* [Your goal] Find the line with "Viewport: 606px width, 372px" in the records below. Copy it and every line after it, up to and including the line with "You are a computer-use agent. 1280x720".
+--
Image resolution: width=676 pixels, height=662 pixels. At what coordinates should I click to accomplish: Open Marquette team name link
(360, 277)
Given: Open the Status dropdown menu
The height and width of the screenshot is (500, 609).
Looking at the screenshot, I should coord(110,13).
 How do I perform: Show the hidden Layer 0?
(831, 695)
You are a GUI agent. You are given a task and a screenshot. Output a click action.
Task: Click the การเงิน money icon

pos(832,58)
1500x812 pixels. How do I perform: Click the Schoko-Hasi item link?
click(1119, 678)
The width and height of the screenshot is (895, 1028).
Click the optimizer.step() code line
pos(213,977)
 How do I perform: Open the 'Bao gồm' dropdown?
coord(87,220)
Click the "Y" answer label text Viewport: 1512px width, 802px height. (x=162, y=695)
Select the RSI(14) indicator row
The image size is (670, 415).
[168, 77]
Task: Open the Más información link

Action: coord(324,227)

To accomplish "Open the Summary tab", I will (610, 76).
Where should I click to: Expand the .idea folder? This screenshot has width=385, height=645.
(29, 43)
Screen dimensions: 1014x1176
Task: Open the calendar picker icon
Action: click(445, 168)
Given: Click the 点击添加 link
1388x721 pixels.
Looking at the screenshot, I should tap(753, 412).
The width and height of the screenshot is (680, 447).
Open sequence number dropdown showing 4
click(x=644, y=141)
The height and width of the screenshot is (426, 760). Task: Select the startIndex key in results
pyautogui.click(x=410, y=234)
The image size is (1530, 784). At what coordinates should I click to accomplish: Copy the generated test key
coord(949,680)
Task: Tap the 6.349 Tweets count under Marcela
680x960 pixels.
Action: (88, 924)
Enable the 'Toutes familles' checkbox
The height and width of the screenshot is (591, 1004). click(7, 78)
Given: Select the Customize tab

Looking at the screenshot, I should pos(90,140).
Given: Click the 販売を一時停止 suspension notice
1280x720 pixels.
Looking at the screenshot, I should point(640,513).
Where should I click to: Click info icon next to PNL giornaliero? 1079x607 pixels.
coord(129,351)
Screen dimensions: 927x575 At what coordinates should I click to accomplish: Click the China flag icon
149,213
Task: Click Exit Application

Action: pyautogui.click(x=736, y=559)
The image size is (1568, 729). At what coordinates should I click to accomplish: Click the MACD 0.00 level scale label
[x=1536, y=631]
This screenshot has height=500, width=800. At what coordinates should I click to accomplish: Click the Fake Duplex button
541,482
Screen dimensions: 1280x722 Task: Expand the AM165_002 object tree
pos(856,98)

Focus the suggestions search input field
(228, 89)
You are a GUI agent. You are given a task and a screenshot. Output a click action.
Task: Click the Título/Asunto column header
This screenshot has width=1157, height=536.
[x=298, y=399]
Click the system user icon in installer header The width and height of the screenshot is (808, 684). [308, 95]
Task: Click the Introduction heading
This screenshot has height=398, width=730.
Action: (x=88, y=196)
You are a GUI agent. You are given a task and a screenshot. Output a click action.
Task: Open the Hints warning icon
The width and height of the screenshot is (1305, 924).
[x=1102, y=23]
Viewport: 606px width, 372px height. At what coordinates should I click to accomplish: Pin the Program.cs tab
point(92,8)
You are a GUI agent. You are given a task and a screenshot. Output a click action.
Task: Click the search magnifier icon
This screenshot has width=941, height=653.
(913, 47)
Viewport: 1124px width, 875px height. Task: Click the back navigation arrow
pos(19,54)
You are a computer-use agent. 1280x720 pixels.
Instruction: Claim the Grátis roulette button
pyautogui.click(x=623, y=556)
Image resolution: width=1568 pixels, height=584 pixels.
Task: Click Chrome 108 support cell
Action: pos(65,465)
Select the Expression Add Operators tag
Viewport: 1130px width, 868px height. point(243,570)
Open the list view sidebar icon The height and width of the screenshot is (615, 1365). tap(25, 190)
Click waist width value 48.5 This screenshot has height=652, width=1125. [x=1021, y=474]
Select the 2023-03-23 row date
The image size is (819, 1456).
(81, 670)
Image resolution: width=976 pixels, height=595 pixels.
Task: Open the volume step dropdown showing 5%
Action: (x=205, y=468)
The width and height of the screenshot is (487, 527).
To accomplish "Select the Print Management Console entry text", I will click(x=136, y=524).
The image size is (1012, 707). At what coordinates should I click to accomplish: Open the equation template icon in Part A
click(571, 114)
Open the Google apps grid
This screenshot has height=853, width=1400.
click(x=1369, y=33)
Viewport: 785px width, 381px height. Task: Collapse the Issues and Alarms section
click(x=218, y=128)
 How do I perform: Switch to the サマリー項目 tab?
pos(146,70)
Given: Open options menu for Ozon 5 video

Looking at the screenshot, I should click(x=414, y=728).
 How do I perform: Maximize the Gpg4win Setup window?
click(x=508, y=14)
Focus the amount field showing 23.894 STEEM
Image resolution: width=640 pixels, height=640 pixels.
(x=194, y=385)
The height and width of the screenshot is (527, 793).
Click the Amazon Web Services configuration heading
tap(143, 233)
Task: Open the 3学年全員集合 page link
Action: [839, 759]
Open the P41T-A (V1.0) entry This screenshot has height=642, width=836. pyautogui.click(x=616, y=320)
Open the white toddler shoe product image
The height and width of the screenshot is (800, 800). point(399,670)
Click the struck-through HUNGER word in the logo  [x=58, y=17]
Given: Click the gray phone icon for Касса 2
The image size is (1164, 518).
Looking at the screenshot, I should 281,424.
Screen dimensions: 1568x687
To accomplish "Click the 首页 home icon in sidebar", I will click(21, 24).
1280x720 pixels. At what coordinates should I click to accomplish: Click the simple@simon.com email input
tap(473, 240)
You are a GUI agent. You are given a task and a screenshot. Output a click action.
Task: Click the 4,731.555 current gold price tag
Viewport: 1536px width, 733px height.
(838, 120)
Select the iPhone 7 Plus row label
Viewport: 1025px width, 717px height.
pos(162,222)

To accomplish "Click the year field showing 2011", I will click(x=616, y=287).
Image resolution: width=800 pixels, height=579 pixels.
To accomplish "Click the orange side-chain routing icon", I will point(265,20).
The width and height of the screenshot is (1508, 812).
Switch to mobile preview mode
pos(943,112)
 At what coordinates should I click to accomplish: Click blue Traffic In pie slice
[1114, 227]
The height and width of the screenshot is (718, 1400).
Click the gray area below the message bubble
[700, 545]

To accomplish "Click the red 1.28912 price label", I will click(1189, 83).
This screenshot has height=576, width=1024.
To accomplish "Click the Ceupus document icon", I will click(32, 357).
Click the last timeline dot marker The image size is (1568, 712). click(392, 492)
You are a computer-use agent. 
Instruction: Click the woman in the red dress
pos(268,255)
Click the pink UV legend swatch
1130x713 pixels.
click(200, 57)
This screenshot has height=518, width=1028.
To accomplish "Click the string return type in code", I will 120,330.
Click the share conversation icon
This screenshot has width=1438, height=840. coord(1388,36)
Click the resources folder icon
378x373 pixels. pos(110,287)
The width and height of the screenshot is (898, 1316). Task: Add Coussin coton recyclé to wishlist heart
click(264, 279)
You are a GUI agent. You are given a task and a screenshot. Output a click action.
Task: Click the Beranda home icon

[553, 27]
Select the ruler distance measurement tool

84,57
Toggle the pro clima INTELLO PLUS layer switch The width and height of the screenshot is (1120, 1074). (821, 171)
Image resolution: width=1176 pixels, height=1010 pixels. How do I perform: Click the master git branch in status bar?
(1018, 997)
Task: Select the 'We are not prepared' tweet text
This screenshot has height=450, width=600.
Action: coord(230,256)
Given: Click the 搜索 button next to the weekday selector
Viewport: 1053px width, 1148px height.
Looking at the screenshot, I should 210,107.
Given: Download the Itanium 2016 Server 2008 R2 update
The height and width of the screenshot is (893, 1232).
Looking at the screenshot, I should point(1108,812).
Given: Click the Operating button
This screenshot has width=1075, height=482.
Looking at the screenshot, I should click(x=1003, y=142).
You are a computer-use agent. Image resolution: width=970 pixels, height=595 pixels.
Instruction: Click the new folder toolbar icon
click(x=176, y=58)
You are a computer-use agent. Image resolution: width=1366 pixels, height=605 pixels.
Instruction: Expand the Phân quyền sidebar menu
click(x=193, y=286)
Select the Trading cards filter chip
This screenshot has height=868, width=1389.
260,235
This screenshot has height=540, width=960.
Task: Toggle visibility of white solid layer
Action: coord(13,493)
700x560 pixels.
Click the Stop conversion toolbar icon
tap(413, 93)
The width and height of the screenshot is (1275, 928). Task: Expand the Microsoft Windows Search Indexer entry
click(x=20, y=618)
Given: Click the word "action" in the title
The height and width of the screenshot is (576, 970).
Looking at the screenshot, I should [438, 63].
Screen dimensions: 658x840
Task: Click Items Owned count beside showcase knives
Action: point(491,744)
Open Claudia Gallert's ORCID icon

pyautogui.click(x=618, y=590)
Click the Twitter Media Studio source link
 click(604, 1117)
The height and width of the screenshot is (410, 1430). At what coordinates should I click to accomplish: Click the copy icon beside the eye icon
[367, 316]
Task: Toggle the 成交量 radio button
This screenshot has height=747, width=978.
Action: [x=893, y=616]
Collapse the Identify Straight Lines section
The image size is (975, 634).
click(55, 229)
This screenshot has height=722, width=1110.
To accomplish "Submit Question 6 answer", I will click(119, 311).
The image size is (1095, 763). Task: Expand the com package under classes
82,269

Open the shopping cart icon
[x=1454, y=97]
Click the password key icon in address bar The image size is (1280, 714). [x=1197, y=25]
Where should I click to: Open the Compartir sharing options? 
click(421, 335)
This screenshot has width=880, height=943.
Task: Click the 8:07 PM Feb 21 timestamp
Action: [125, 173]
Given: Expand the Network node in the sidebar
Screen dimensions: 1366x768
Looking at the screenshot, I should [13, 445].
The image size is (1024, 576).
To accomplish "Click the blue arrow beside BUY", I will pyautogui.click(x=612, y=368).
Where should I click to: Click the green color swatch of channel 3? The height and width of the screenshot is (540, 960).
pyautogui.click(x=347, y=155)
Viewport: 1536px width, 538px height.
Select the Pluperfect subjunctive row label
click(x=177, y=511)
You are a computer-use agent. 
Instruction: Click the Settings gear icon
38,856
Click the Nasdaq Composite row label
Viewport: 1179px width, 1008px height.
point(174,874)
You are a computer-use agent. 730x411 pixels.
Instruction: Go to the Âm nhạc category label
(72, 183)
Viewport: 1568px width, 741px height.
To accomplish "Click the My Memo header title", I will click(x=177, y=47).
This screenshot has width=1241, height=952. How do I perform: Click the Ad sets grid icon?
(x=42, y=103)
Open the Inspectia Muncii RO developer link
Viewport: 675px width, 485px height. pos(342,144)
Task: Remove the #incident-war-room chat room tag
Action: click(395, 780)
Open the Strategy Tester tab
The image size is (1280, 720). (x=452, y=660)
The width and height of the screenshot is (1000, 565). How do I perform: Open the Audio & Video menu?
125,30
+--
* [Exercise output]
Viewport: 606px width, 372px height. At what coordinates should I click to accomplish: Pin the Program.cs tab
point(92,8)
You are a GUI agent. You are given a task and a screenshot. Output a click action.
Task: Click the search magnifier icon
This screenshot has width=941, height=653.
(913, 47)
Viewport: 1124px width, 875px height. Task: Click the back navigation arrow
pos(19,54)
You are a computer-use agent. 1280x720 pixels.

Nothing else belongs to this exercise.